São nove no total e a primeira é Uma Questão Temporária, que juntamente com a terceira, que dá título ao livro, me pareceram as melhores. A falta de eletricidade em casa, durante cerca de cinco dias, uma hora por noite, no princípio parecia aproximar ainda mais um jovem casal indiano nos EUA. Só parecia porque no final... Intérprete de Males, e o título é explicado pelo guia hindu que conduz uma família também hindu, mas residente nos EUA, por pontos turísticos exóticos da Índia, poderia terminar de outra forma, como uma história de intensa atração sexual, se macacos não tivessem atacado o filho da protagonista. Tem quem viu nesse conto uma quase paródia do livro de E. M. Forster, Passagem Para a Índia (Bia Abramo, na FSP em 02.06.2001).

Dois dos demais contos tratam de personagens indianas vivendo na Índia, caso da quarta história, Um Durwan de Verdade – história de uma quase moradora de rua, que teria vivido faustosamente no passado, mas que agora presta serviços variados, como se fosse uma zeladora (durwan) informal de um prédio meio decadente da cidade, não tem salário e ainda é acusada de ladra um dia – e da oitava história, O Tratamento de Bibi Haldar, uma mulher de 29 anos, solteira, que trabalha para um primo, também sem salário, e que sofre ataques epiléticos. Todos os vizinhos e conhecidos acham que ela deveria se casar, ter um homem, que curaria seus males, esse seria seu tratamento ideal. Um dia a descobrem grávida...

Os contos de números cinco e sete, respectivamente Sexy e Esta Casa Abençoada, tratam de relacionamento interracial, de americanas de nível educacional superior com homens hindus, também de nível escolar superior. A primeira, na condição de amante que por ele, casado e com filhos, é chamada de sexy, por suas longas e belas pernas; a segunda como esposa de um técnico especializado que não tolera que a esposa trate como tesouros, objetos e estátuas de origem cristã, especialmente uma grande, da Virgem Maria no jardim, que os antigos moradores da casa que ora habitam deixaram na residência. Não era uma casa engraçada, mas uma casa abençoada...
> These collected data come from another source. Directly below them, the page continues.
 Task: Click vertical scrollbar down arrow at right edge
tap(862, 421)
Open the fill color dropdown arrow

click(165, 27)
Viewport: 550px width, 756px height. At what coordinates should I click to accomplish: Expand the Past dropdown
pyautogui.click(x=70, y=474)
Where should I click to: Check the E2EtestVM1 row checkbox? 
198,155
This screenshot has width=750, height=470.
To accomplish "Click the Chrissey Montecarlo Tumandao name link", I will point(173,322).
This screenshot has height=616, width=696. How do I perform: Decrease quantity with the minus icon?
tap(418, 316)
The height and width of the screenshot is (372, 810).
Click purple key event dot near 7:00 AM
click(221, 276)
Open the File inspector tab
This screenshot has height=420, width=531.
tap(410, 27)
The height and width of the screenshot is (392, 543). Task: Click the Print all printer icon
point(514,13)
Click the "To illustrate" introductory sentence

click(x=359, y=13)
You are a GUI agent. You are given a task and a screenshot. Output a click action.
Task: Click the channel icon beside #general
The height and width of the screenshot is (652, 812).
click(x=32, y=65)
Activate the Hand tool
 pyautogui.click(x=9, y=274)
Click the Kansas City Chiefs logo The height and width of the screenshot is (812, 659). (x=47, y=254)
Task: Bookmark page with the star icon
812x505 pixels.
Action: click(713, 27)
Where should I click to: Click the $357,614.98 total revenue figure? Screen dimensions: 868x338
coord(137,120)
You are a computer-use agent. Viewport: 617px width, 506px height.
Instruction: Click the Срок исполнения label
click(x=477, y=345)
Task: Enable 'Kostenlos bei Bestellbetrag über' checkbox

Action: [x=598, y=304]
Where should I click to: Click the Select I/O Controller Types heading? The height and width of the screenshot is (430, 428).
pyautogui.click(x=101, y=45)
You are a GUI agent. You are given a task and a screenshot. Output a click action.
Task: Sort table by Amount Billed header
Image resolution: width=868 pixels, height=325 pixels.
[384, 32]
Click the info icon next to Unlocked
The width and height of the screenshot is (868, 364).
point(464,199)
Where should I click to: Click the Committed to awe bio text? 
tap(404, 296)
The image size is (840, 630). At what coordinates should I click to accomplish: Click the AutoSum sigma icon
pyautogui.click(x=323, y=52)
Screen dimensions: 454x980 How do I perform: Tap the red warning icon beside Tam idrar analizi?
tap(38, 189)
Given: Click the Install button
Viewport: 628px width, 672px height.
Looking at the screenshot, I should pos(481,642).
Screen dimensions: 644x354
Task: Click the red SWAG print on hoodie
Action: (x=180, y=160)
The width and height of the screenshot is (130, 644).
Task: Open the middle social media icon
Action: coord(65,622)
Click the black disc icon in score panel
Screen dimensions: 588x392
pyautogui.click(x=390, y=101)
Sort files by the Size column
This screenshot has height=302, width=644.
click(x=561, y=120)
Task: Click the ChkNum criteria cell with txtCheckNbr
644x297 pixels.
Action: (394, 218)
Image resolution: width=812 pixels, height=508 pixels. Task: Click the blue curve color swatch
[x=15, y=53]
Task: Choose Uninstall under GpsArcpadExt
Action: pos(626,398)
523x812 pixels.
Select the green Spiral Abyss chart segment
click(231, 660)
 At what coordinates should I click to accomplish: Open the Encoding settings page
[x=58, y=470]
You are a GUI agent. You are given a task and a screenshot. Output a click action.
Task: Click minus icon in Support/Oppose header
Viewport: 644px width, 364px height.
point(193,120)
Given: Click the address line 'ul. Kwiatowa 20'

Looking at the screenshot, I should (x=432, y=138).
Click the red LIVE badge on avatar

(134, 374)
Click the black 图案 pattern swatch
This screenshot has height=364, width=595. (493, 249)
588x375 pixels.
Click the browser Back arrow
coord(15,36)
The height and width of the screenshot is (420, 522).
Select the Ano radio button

A temática da imigração passa por histórias tão diferentes como Quando o Senhor Pirzada Vinha Jantar, segundo conto, A Senhora Sen, sexto conto, O Terceiro e Último Continente, nono conto. A história do Sr. Pirzada é contada por uma jovem narradora, da família onde ele jantou durante alguns meses nos EUA, e envolve conflitos religiosos e políticos passados entre Índia, Paquistão e Bangladesh, que eram acompanhados pelo noticiário televisivo durante a refeição noturna da família e seu convidado. A história da senhora Sen é contada por um garoto americano de onze anos que era cuidado pela imigrante hindu, mulher de um professor universitário, também imigrante; ela adorava peixe e detestava dirigir, motivo de algumas desavenças do casal. O menino ficava aos seus cuidados enquanto a mãe trabalhava fora; ele conviveu com o casal até que um acidente pôs fim ao trabalho da senhora Sen.

Encerra o volume o já citado O Terceiro e Último Continente, a história de um jovem profissional hindu com passagem pela Europa e agora contratado para trabalhar no MIT, Instituto de Tecnologia de Massachusetts, em Cambridge (daí seu “terceiro continente”) que, sem muito dinheiro no início, resolve alugar um quarto para morar numa grande e antiga casa, após ver um anúncio que só aceitava como inquilinos gente de Harvard ou do MIT. Tão curioso quanto o jovem hindu é a proprietária do imóvel, uma velha senhora de hábitos bastante estranhos para nós. E com essa curiosa narrativa, fechamos o livro de Jhumpa Lahiri esperando por mais histórias curtas, tão interessantes e bem escritas como as de Intérprete de Males.